Nello studio, Valerio sottolinea l’importanza della lingua per una buona integrazione: “Quando esci con la gente, vai a ballare o a bere, non puoi comunicare in inglese (…), devi comunicare nella loro lingua”. Chi emigra, sostiene ancora il giovane romano, deve essere pronto a fare dei sacrifici e ad accettare la diversità: “Non puoi pretendere di trovare l’amatriciana o la carbonara in un paese che non ce l’ha, te ne devi fare una ragione”.
In generale, i giovani intervistati si sentono ben accolti a Zurigo. L’italianità è vissuta dai più con orgoglio e talvolta sono gli stessi italiani a giocare sugli stereotipi, come il gesticolare sempre con le mani. Nessuno afferma di aver vissuto episodi di discriminazione, anche perché – dice un giovane – “gli svizzeri sono molto politically correct”.

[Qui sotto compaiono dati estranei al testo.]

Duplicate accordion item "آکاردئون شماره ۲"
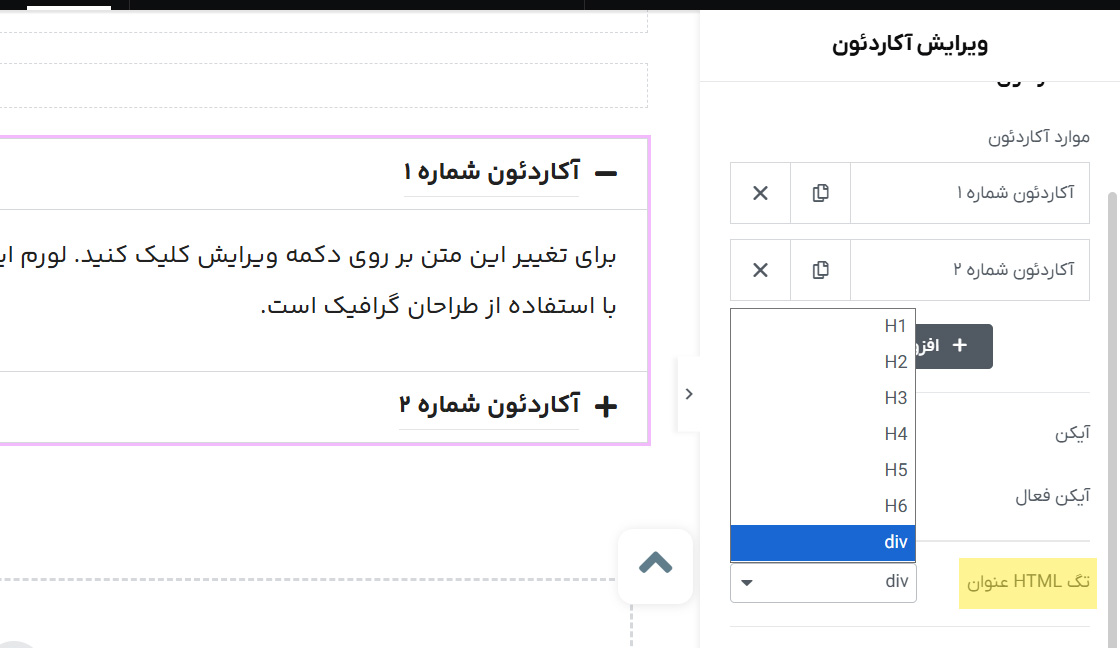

Se l’immagine degli italiani in Svizzera è per lo più positiva, e la comunità è vista come esempio d’integrazione, è grazie soprattutto alla generazione degli stagionali, che negli anni Sessanta ha dovuto battersi contro discriminazione e razzismo. Ancora oggi i “vecchi migranti” rappresentano un sostegno importante per i nuovi arrivati. I contatti si fanno però per lo più tramite la propria rete sociale, amici o famigliari, e non attraverso le organizzazioni culturali tradizionali, che non sembrano più rispondere ai bisogni dei giovani. Anche perché Zurigo trabocca di italianità e ad unire gli italiani all’estero non è più tanto lo statuto di “emigrato”, ma gli interessi culturali, sociali o politici.
Fortemente ancorati alle loro radici, i giovani intervistati sentono la mancanza dell’Italia e di quelle piccole cose che a volte scaldano il cuore: sole, mare, cibo e una cultura condivisa. La maggior parte però non contempla la possibilità di rientrare, o per lo meno non a corto termine. Pinuccia Rustico, che come gli altri due ricercatori ha origini italiane, afferma: “Il progetto di ritorno che era tipico delle vecchie generazioni giunte in Svizzera cinquanta anni fa non è più così presente. Il progetto migratorio non è più qualcosa di statico: resto qui, finché ho costruito casa al paese e poi ritorno. I giovani oggi si sentono più cittadini europei, non pianificano ancora un rientro in patria, piuttosto il prossimo viaggio”.